Newgarden was followed across the start-finish line by his CFH Racing teammate Luca Filippi, giving the organization their first 1-2 finish. The two drivers had combined for only one top-five finish the on the year before Sunday’s race, with the lone previous result being Newgarden’s win at Barber Motorsports Park.
The 85-lap race began in wet conditions, after heavy rains pounded the 1.755-mile, 11-turn course. In an effort to minimize accidents, INDYCAR officials declared a wet start. The field rolled off single-file, with polesitter Will Power and Team Penske teammate Simon Pagenaud leading into the first turn.
Power and Pagenaud surged out to an early lead, but behind them things got dicey. Stefano Coletti and Tristan Vautier made contact in turn 3 on the opening lap, but both drivers continued on to keep the race green. Points leader Juan Pablo Montoya and Scott Dixon had a close call on lap 7, with Montoya overshooting the corner and losing five positions.
Despite many close calls, the race stayed green. With the track drying, Marco Andretti first stopped to pit for Firestone Red slick tires on lap 9. The rest of the field followed Andretti’s lead by pitting for slicks over the next laps.
While Power continued to lead, teams began pitting for Sunoco E85 fuel on lap 28. Newgarden and Filippi made the early dive to pit road, followed by Schmidt Peterson Motorsports driver James Jakes.

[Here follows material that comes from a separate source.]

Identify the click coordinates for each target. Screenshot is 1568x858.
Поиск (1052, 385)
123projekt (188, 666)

On his out lap, Jakes lost control of his No. 7 MediaTech Honda and slid into the turn 5 tire barrier, bringing out the first full-course caution. The leaders – save for Helio Castroneves – were forced to pit under the yellow, allowing Newgarden and Filippi to rise through the field.
Castroneves shot out to the lead on the ensuing restart, but was forced to pit when a second full-course yellow fell for an incident between Coletti and Charlie Kimball on lap 41, giving the lead to Newgarden.

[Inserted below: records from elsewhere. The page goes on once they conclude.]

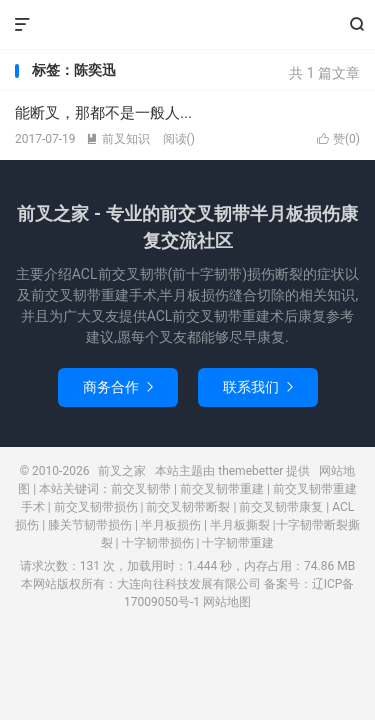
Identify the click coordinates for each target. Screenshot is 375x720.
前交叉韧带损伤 (96, 507)
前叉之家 (187, 25)
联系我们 (258, 387)
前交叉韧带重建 (222, 489)
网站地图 (227, 602)
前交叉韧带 (141, 489)
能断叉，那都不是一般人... (103, 113)
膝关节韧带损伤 (90, 525)
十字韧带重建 (238, 543)
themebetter (250, 471)
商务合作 (118, 387)
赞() (338, 139)
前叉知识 (118, 139)
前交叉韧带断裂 (188, 507)
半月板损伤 (171, 525)
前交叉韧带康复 (281, 507)
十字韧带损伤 (158, 543)
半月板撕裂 (240, 525)
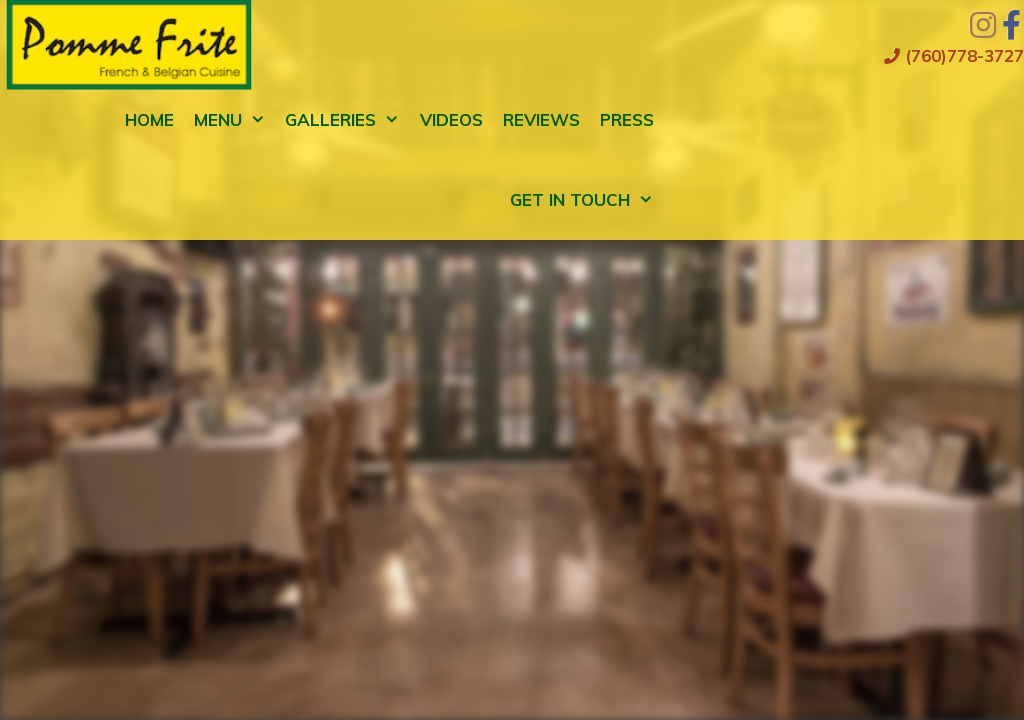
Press (627, 119)
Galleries (347, 120)
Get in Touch (587, 200)
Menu (235, 120)
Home (149, 119)
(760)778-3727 (954, 55)
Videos (451, 119)
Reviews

Newgarden would hold the lead over Filippi until making his final pit stop on lap 57.
As stops cycled through, Newgarden found himself in second behind Dale Coyne Racing’s Rudolpho Gonzalez. Gonzalez, who had never previously led a lap in IndyCar competition, was kept out later than the rest of the field by Coyne for experience.
Newgarden would struggle to work his way around Gonzales, allowing Filippi, Castroneves and Power to catch him and battle for the win. Filippi would get to Newgarden’s outside once, but was unable to complete the pass.

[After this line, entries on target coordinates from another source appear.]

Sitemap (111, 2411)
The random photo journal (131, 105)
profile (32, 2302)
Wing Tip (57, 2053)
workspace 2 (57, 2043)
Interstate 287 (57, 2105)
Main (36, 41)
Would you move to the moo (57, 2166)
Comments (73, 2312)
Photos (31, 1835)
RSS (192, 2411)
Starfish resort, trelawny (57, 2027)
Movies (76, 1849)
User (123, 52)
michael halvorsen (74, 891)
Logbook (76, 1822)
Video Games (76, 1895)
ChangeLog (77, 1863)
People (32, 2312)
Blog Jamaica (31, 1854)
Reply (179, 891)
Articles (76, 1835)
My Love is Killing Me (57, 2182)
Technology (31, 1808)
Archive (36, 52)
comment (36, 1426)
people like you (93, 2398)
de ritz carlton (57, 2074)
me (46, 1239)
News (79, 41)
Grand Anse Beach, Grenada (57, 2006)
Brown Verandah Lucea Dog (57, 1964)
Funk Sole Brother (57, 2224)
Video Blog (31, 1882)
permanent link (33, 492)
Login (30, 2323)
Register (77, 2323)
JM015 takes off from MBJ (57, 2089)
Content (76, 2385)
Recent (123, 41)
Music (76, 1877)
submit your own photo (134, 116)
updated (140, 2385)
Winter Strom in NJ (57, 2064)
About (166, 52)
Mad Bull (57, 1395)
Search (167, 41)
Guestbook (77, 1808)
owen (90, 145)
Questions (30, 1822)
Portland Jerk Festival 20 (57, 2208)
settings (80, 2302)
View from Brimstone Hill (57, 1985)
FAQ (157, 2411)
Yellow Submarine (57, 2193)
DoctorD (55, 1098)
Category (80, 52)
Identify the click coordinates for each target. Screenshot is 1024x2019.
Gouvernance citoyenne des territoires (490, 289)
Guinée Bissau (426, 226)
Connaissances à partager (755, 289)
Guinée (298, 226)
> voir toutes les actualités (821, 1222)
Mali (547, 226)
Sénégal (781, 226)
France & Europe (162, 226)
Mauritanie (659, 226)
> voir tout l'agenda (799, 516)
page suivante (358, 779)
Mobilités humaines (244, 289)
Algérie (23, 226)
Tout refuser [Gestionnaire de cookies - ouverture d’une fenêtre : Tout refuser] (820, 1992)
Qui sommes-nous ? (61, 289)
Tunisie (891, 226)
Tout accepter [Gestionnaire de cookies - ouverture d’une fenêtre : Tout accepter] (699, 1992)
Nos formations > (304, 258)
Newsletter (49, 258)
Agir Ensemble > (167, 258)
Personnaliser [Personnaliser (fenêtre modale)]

Despite the challengers filling up his mirror, Newgarden was able to hold on. When Gonzales finally pitted on lap 72, the Hendersonville, Tennessee native drove off from his competitors.
Newgarden took the victory, crossing the start/finish line 1.448 seconds ahead of teammate Filippi.
The second-place result for Filippi was his best finish in 16 Verizon IndyCar Series races.
Castroneves used his unique fuel strategy to finish in third. Power and 2014 Toronto winner Sebastien Bourdais rounded out the top five.
There were seven lead changes among six drivers in the race, which began on wet tires.
Despite the wet conditions, only two cautions fell on the day, for Jakes’s accident on lap 29, and for debris from Coletti and Kimball’s incident on lap 41. Only Coletti (crash) and Carlos Muñoz (mechanical) failed to finish the event.
The Verizon IndyCar Series will on June 27, when the field heads to Auto Club Speedway in Fontana, California for the MavTV 500.